__TASK DIRECTIONS__: Skip the pictures and restate, word for word, the lines from the one containing "Task: Click the Length column header" to the end of the data below.

__Dataset entries__:
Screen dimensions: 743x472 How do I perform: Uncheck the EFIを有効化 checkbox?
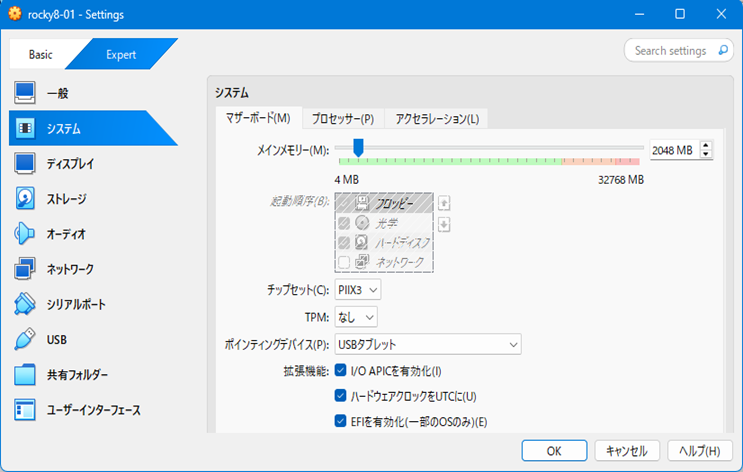pos(341,421)
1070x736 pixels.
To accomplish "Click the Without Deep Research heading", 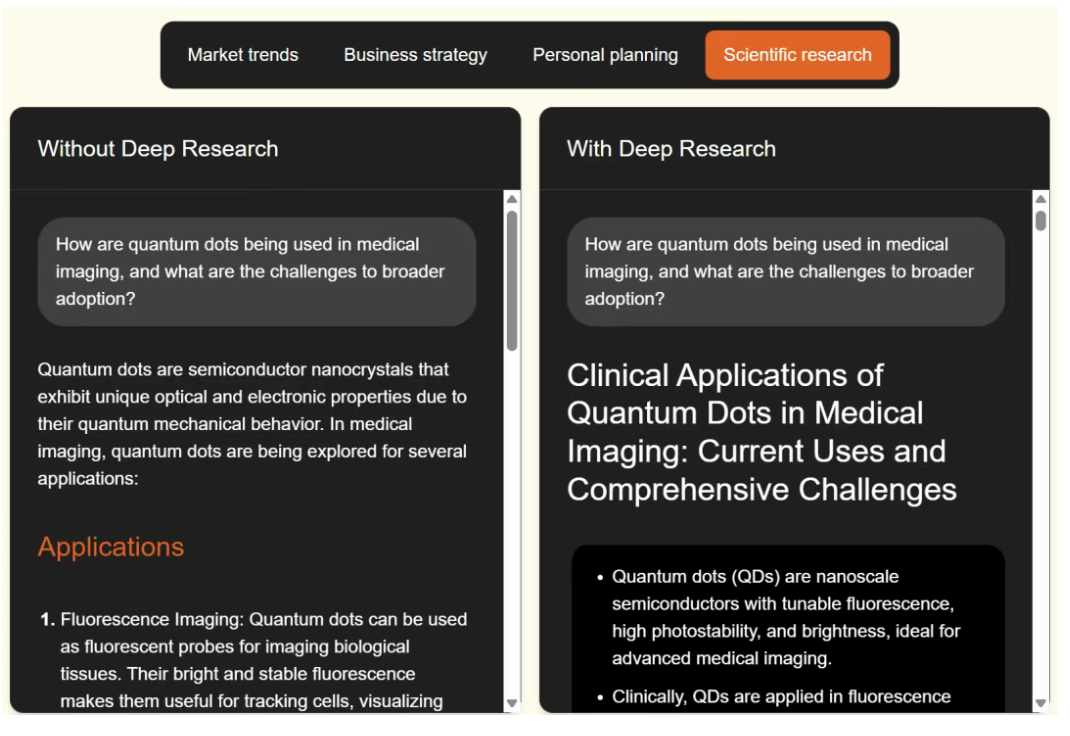I will 158,149.
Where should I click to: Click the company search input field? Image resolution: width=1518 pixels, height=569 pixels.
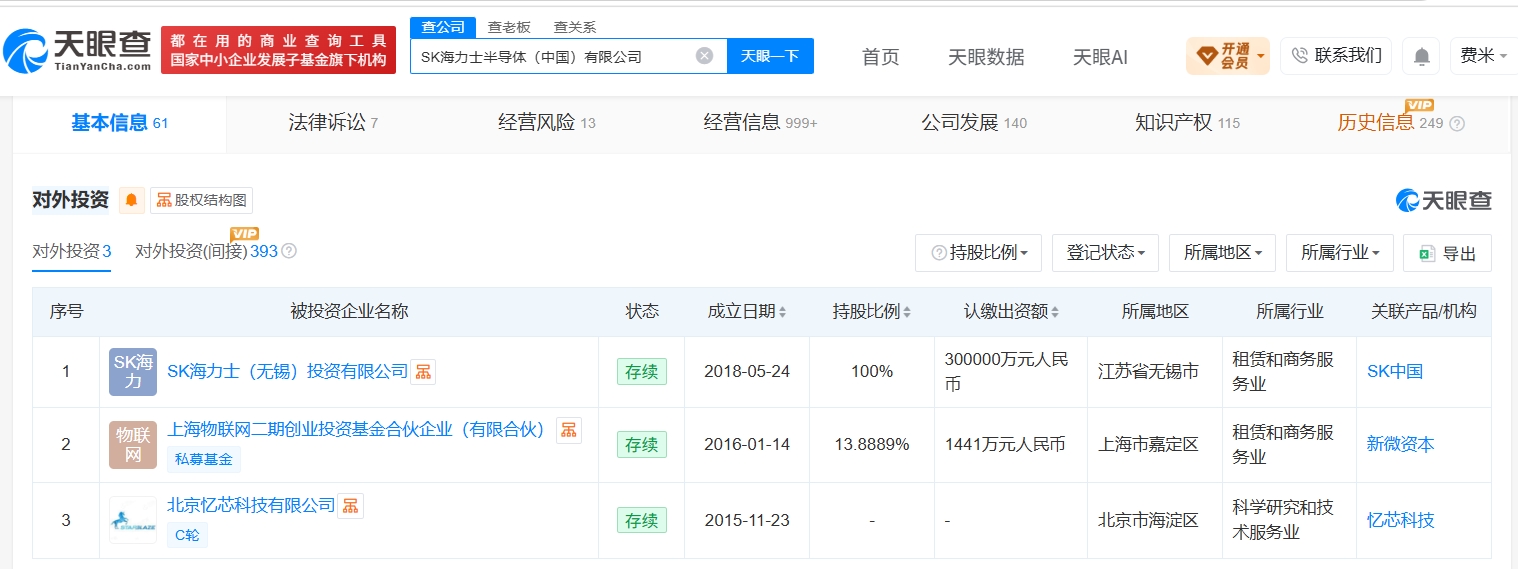pyautogui.click(x=555, y=56)
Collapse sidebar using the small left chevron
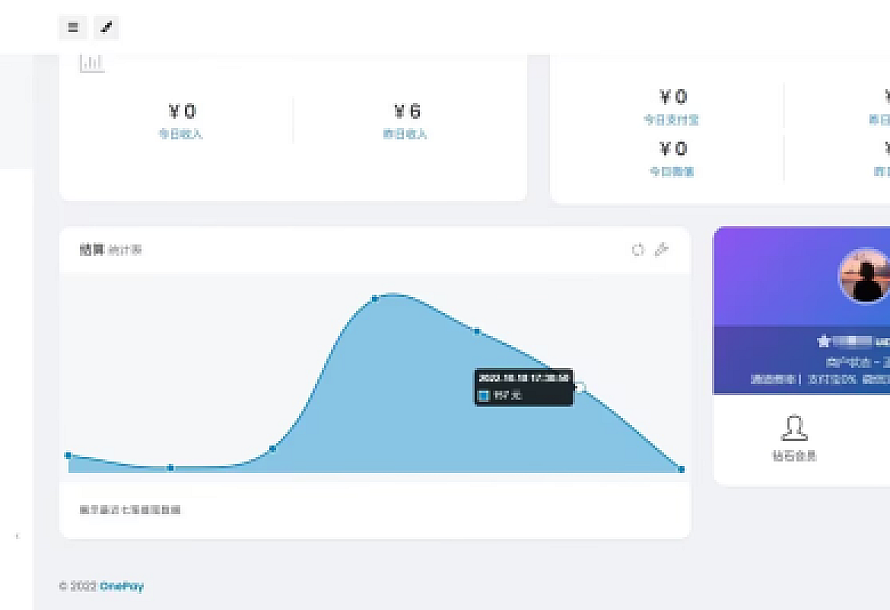Image resolution: width=890 pixels, height=610 pixels. click(17, 537)
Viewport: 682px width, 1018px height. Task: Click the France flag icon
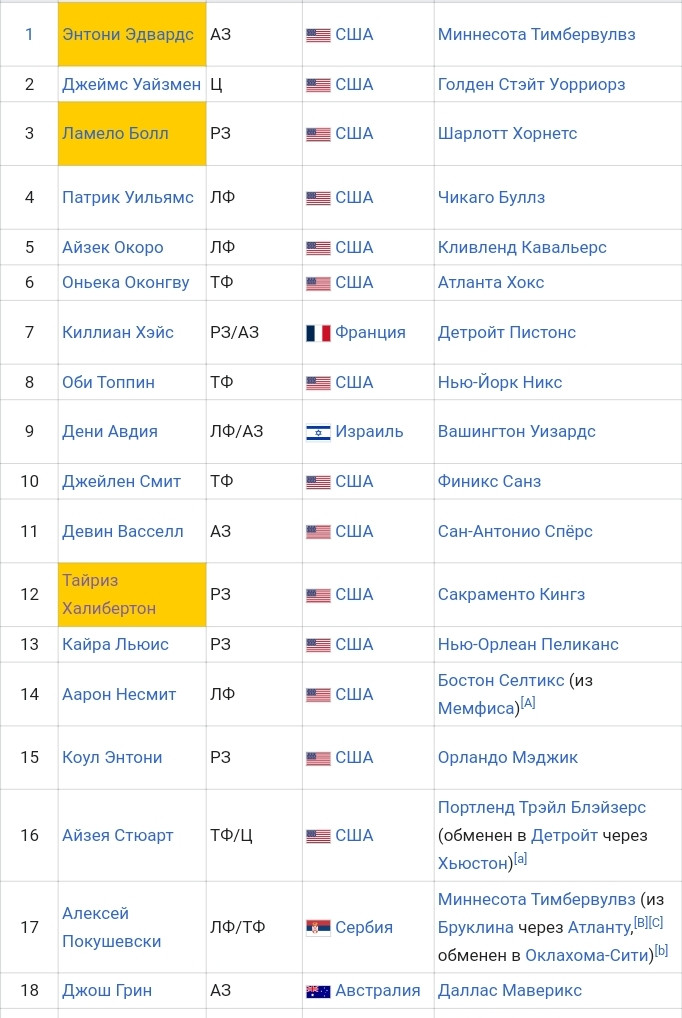point(318,333)
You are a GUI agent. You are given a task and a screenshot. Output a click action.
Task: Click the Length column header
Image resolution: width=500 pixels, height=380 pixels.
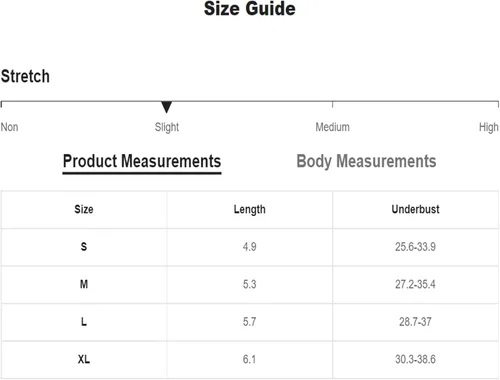(x=250, y=210)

__RESPONSE FOR THIS EXERCISE__:
Task: Click the Length column header
Image resolution: width=500 pixels, height=380 pixels.
(x=250, y=210)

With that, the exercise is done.